═════ Zitierter Auszug ═════

Prüfungsmaßstab für die Erkennbarkeit eines Verstoßes gegen das Vergaberecht ist die Erkenntnismöglichkeit eines durchschnittlichen Antragstellers. Erkennbar sind somit Vergaberechtsverstöße, die von einem Durchschnittsbieter bei üblicher Sorgfalt und den üblichen Kenntnissen erkannt werden (OLG Celle, Beschluss vom 27. Februar 2020 - 13 Verg 5/19 -, juris Rn. 54).

Die der Antragstellerin bis zum Ablauf der Bewerbungsfrist vorliegenden Vergabeunterlagen - insbesondere eine Leistungsbeschreibung mit Angaben u. a. zum Bedienungsgebiet und zu den Bedienungszeiten sowie der sog. ODM-Vertrag mit Stand vom 11. November 2022, welcher in § 15 eine Berechnung der Vergütung durch Monatspauschalen pro vorgehaltenem Fahrzeug vorsieht - reichten für eine Erkennbarkeit des Verstoßes nicht aus. Zwar trifft es zu, dass diese Unterlagen die nach dem Standpunkt der Antragstellerin für eine verlässliche Preiskalkulation erforderlichen Angaben zu den Einsatzstunden pro Fahrzeug und deren Verteilung (Nachtarbeit, Sonntagsarbeit etc.) nicht enthielten, was für die Bieter auch erkennbar war, sofern sie sich bereits in diesem Verfahrensstadium mit den Vergütungsbestimmungen befassten. Die Antragstellerin musste aber nicht davon ausgehen, dass sie diesbezüglich nach einer Aufforderung zur Abgabe eines Angebots keine weitergehenden Informationen erhalten würde. Nach § 15 des in der Bewerbungsphase mitgeteilten Vertragsentwurfs sollte sich die monatliche Vergütung aus der Anzahl der in einem Monat vorgehaltenen Fahrzeuge multipliziert mit der Monatspauschale "lt. Kalkulationsblatt" bestimmen. Die Bieter sollten weitere Unterlagen zur Angebotserstellung, darunter "Kalkulationsblätter" erhalten (Ziffer 20 bzw. Ziffer 21 der Leistungsbeschreibung). Die Kalkulationsblätter lagen in der Bewerbungsphase nicht vor. Ob in ihnen oder in weiteren (geänderten) Vergabeunterlagen nähere kalkulationsrelevante Informationen zur Verfügung gestellt werden würden, war offen. Bevor aber nicht feststand, welche Angaben den Bietern in der Verhandlungsphase zur Verfügung stehen würden, brauchte die Antragstellerin nicht zu rügen.

═════ Datenauszug ═════

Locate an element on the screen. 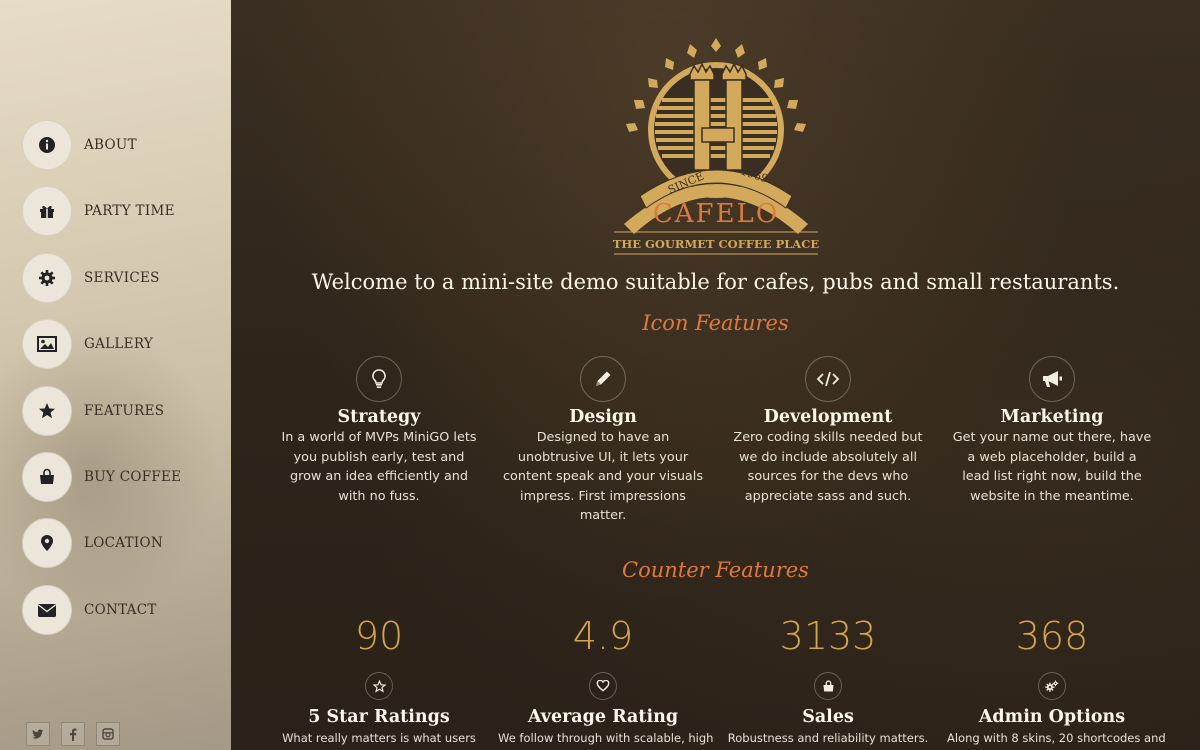 The image size is (1200, 750). logo-tagline: THE GOURMET COFFEE PLACE is located at coordinates (716, 244).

═════

Aufgaben -
**a.** Beantworte zum Auszug zum Vergaberecht diese Fragen:
(i) Welcher Beschluss wird für den Prüfungsmaßstab der Erkennbarkeit angeführt?
(ii) Mit welchem Stand ist der ODM-Vertrag angegeben?
(iii) In welchen Ziffern der Leistungsbeschreibung ist vorgesehen, dass die Bieter weitere Unterlagen zur Angebotserstellung erhalten sollten?
**b.** Schreib bitte aus dem Auszug zum Vergaberecht den Abschnitt wortgetreu ab, der bei „Prüfungsmaßstab für die“ beginnt und bei „juris Rn. 54).“ endet.
**c.** Führe den Auszug zum Vergaberecht im Anschluss an seinen letzten Satz weiter.

Lösungen -
**a.**
(i) OLG Celle, Beschluss vom 27. Februar 2020 - 13 Verg 5/19
(ii) Stand vom 11. November 2022
(iii) Ziffer 20 bzw. Ziffer 21

**b.**
Prüfungsmaßstab für die Erkennbarkeit eines Verstoßes gegen das Vergaberecht ist die Erkenntnismöglichkeit eines durchschnittlichen Antragstellers. Erkennbar sind somit Vergaberechtsverstöße, die von einem Durchschnittsbieter bei üblicher Sorgfalt und den üblichen Kenntnissen erkannt werden (OLG Celle, Beschluss vom 27. Februar 2020 - 13 Verg 5/19 -, juris Rn. 54).

**c.**
Dies gilt umso mehr, als es aus Sicht der interessierten Unternehmen zunächst nur um die grundsätzliche Entscheidung ging, sich an dem Teilnahmewettbewerb zu beteiligen oder nicht. Zu diesem Zeitpunkt benötigen die Unternehmen den Teil der Vergabeunterlagen, die für die konkrete Angebotserstellung erforderlich sind, regelmäßig noch nicht (vgl. OLG Düsseldorf, Beschluss vom 28. März 2018 - VII Verg 54/17 -, Rn. Juris 18.; Summa in: Heiermann/Zeiss/Summa, jurisPK-Vergaberecht, § 160 GWB, Rn. 326). Hier hatte die Antragsgegnerin auf die Mitteilung eines Bewerbers in der Bewerbungsphase, dass die im Verzeichnis genannten für die Berechnung eines Angebots bedeutsamen Anlagen (u. a. der ODM-Vertrag) fehlten, geantwortet, dass für die Bewertung, ob eine Teilnahme lohne, die Bekanntmachung und der Entwurf der Leistungsbeschreibung vollkommen ausreiche. Auch dies sprach aus Sicht der Bieter dafür, dass sie sich in der Bewerbungsphase noch nicht mit der Kalkulation eines Angebots befassen mussten.

b) Erst recht kann eine positive Kenntnis der Antragstellerin im Sinn des § 160 Abs. 3 Satz 1 Nr. 1 GWB nicht festgestellt werden.

2. Die sofortige Beschwerde der Antragstellerin hat aber in der Sache keinen Erfolg.

a) Nachdem die Antragsgegnerin die Daten aus dem Pilotprojekt ganz weitgehend offengelegt hat, ist sie nicht im Hinblick auf das Gebot der eindeutigen und erschöpfenden Leistungsbeschreibung gehalten, die Vergabeunterlagen zu ändern, um den Bietern eine verlässliche Kalkulation der anzubietenden Monatspauschalen je vorzuhaltendem Fahrzeug - etwa durch Verpflichtung zur Vorgabe eines Mengengerüstes - zu ermöglichen, oder die Vergütungsstruktur zu ändern.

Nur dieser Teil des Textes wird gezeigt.